*Dataset records*
*** Block opens ***
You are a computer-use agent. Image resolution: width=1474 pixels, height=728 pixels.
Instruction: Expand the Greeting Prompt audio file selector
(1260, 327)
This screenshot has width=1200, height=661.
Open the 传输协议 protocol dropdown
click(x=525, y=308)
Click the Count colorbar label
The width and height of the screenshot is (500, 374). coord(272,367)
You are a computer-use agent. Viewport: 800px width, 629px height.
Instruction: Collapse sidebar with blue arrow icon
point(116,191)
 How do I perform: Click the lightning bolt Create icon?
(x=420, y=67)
*** Block closes ***
*** Block opens ***
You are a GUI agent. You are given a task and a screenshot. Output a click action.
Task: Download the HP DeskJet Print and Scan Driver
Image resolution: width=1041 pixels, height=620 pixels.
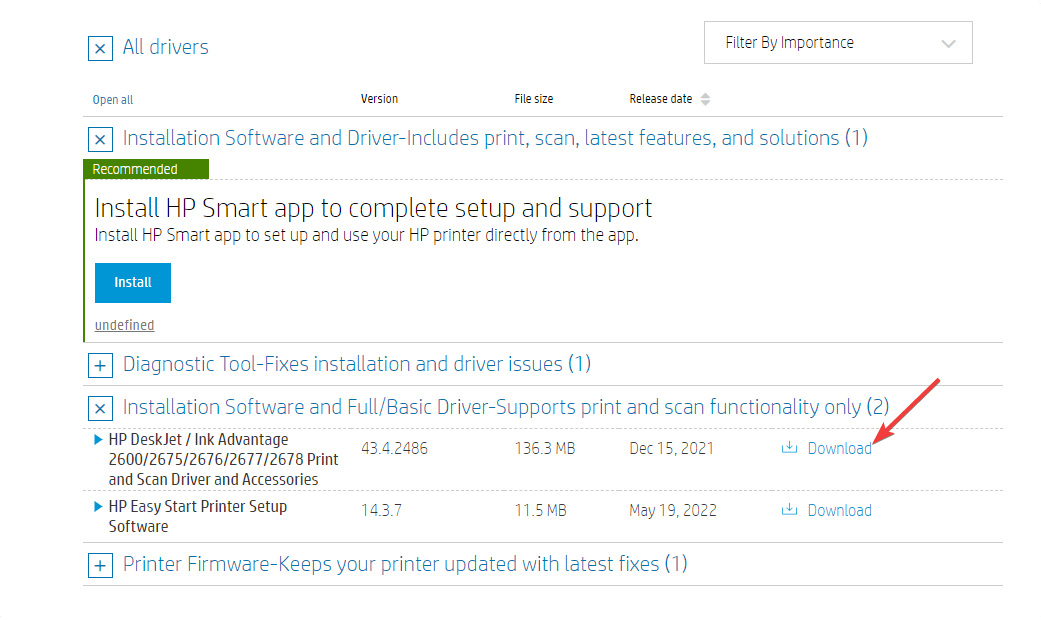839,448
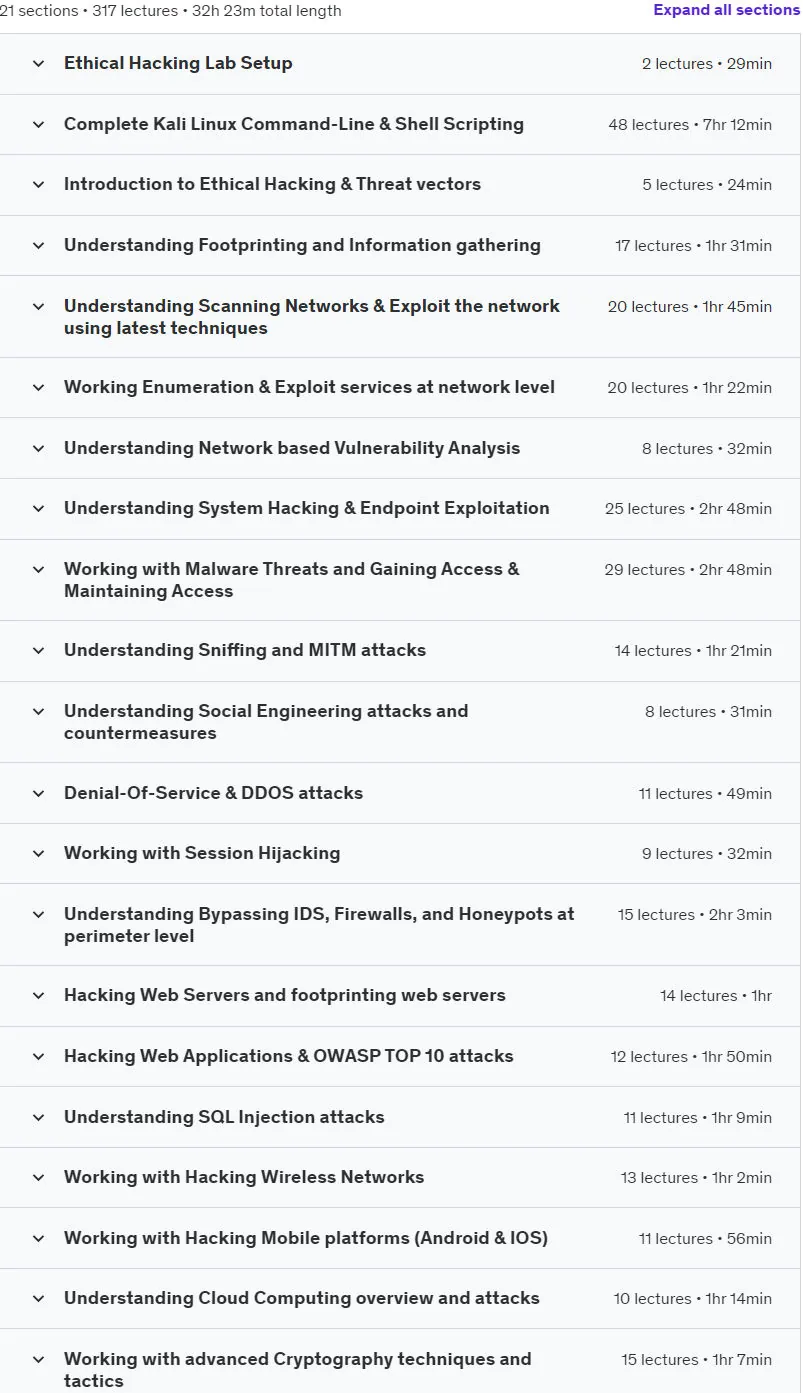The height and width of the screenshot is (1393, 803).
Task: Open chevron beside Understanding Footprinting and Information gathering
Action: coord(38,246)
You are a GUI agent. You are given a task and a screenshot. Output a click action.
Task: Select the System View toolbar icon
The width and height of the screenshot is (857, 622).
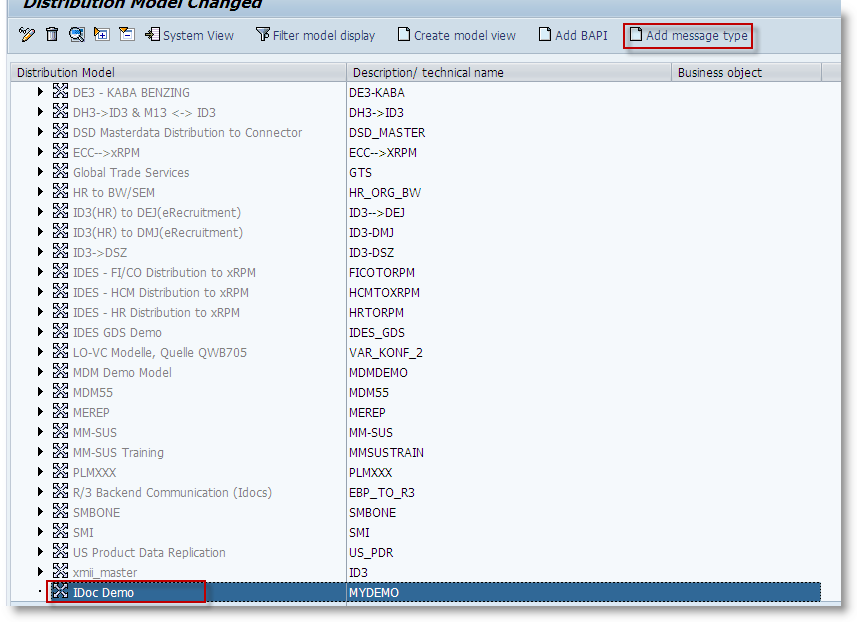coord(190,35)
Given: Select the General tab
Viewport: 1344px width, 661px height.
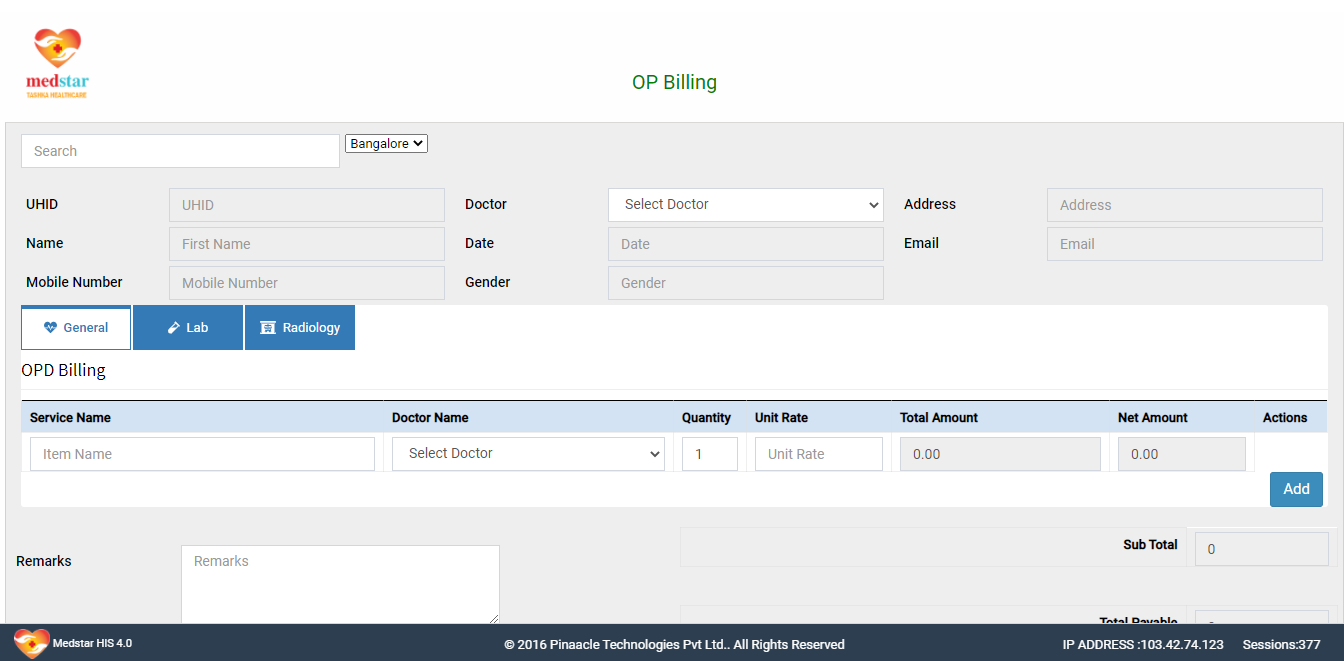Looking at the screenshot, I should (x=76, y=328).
*** Block closes ***
*** Block opens ***
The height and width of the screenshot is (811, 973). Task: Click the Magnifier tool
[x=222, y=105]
*** Block closes ***
*Your objective*
Search the material for "computer" and copy each matching line.

*Task solution*
You are a computer-use agent. Image resolution: width=1474 pixels, height=728 pixels.
You are a computer-use agent. Viewport: 800px width, 629px height.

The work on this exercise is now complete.